Text block -
=-=-=
Guest appearances on the LP feature Peter Bursch and Mike Hellbach of Bröselmaschine on sitar and tablas respective, and Walter Westrupp of folk duo Witthüser & Westrupp.

Listening to this LP, one is consumed by a dream-like, hazy quality that fills the air--aligning with its title. The first track "Waren Wir" (Have We) starts everything off in a lovely slow beat with straining violin cries and a moody vocal by Nanny DeRuig asking "have we not been here once before?" It abruptly shifts gears to a faster beat, as if the dream has suddenly changed and now the heart races. A spoken word conclusion states "And you see rooms sealed with glassy tears, you play--shut away--with the shadow of your scream."

This group named themselves after a famous German poet/philosopher and this is evident in the way they present their songs so poetically and as if in a dream state. In "Erwachen" (Awakening) "leaves laugh in the trees, they die, boats wander drunk through the hours." Pastoral acoustic guitar lines bookend the marching beat in the tune "Peter", and sitar and bongos create a lovely tapestry on "Strohhalm." "Requiem für Einen Wicht" is a dynamic and invigorating ode. It at times is a lullaby and other times is frantic--changing tempo and mood while telling it's sad story of oppression. The lonely but resolute protagonist in the story drowns in woody flute melodies and long soft violin notes.

Throughout the LP there are strains of Fairport Convention or The Incredible String Band, and small ensemble instrumental music of the renaissance period--all through a German lens. Highly recommended and an essential listen for fans of Folk-Prog, Freak-Folk or Acid-Folk, and Krautrock.
=-=-=
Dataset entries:
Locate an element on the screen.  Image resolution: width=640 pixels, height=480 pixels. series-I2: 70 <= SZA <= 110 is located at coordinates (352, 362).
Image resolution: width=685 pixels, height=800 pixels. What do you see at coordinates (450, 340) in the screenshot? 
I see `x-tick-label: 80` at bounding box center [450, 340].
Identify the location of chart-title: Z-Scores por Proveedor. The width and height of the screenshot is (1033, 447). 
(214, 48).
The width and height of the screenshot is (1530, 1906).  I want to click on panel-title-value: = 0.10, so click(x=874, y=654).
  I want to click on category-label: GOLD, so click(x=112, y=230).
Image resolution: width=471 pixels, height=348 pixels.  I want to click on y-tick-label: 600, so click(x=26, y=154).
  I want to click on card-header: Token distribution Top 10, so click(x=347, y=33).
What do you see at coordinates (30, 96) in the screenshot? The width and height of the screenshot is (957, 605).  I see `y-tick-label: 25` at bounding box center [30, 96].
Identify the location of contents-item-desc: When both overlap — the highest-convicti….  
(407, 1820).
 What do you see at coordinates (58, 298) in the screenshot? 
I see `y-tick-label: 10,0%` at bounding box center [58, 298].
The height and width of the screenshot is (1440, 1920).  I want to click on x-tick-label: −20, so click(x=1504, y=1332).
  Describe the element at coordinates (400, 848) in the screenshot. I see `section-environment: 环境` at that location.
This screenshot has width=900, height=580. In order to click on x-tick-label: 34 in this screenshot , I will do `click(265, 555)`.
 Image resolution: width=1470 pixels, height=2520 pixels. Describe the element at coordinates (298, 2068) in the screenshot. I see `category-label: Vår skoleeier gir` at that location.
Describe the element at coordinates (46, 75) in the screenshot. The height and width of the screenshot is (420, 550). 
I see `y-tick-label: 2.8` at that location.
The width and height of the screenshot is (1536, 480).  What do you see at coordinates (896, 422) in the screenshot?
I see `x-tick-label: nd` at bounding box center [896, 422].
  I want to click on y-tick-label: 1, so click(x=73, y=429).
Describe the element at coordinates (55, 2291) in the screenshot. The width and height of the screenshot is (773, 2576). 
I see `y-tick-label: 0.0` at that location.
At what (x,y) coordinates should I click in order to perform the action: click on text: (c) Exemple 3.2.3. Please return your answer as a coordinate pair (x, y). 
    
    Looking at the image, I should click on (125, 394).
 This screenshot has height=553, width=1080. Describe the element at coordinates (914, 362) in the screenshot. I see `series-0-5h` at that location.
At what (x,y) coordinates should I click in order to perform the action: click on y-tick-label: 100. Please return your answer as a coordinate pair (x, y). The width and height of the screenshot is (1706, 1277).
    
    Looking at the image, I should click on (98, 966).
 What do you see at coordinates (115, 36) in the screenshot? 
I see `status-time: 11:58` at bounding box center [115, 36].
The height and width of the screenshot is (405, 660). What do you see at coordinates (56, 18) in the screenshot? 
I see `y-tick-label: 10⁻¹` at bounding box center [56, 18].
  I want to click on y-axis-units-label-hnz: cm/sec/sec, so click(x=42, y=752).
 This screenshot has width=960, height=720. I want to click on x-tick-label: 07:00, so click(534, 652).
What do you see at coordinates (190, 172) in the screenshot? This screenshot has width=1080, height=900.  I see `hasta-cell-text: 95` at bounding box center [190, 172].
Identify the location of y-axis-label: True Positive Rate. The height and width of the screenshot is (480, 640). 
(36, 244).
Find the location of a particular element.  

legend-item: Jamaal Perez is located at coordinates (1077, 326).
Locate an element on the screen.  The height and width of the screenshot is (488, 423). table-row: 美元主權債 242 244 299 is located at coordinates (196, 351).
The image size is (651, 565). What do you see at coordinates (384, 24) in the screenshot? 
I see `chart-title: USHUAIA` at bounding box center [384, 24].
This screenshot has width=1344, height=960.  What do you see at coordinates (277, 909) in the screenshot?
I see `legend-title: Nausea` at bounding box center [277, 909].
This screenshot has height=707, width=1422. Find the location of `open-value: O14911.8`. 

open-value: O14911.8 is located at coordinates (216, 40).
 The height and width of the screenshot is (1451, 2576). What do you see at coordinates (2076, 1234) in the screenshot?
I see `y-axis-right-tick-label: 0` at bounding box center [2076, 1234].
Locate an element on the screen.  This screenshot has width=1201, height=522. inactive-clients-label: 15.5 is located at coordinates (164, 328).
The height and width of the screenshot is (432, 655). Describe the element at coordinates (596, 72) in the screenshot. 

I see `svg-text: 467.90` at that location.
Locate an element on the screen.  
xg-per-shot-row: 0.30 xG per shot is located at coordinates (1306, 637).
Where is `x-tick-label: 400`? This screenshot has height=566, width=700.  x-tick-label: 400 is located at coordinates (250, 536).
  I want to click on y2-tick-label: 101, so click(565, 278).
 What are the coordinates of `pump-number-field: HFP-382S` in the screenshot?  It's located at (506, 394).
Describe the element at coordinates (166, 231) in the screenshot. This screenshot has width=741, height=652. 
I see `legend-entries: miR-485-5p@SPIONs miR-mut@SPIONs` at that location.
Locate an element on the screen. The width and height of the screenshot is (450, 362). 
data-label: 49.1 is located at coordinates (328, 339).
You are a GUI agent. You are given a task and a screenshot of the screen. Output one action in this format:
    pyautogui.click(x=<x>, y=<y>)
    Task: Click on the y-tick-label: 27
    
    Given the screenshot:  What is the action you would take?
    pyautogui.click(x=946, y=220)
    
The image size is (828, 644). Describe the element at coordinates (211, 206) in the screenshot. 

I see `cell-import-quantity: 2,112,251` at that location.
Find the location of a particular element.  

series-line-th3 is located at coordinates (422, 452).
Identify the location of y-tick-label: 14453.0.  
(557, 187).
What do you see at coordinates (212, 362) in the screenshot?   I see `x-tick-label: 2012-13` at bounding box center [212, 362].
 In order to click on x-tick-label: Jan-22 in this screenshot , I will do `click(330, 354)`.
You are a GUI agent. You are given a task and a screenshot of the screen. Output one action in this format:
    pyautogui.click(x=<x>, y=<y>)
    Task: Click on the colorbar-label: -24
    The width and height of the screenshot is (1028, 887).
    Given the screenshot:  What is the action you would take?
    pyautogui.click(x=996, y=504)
=-=-=
Check your understanding -
1. Summarize the album review in two sentences.
2. Retype the album review from "This group named" to "soft violin notes.".
The data above are unrelated to the album review.

Responses to the exercise -
1. The album review describes an LP with a dream-like, hazy quality and guest appearances by Peter Bursch and Mike Hellbach of Bröselmaschine on sitar and tablas and by Walter Westrupp of Witthüser & Westrupp. It presents tracks such as "Waren Wir" and "Requiem für Einen Wicht" as poetic and shifting in tempo and mood, and it recommends the LP to fans of Folk-Prog, Freak-Folk, Acid-Folk, and Krautrock.

2.
This group named themselves after a famous German poet/philosopher and this is evident in the way they present their songs so poetically and as if in a dream state. In "Erwachen" (Awakening) "leaves laugh in the trees, they die, boats wander drunk through the hours." Pastoral acoustic guitar lines bookend the marching beat in the tune "Peter", and sitar and bongos create a lovely tapestry on "Strohhalm." "Requiem für Einen Wicht" is a dynamic and invigorating ode. It at times is a lullaby and other times is frantic--changing tempo and mood while telling it's sad story of oppression. The lonely but resolute protagonist in the story drowns in woody flute melodies and long soft violin notes.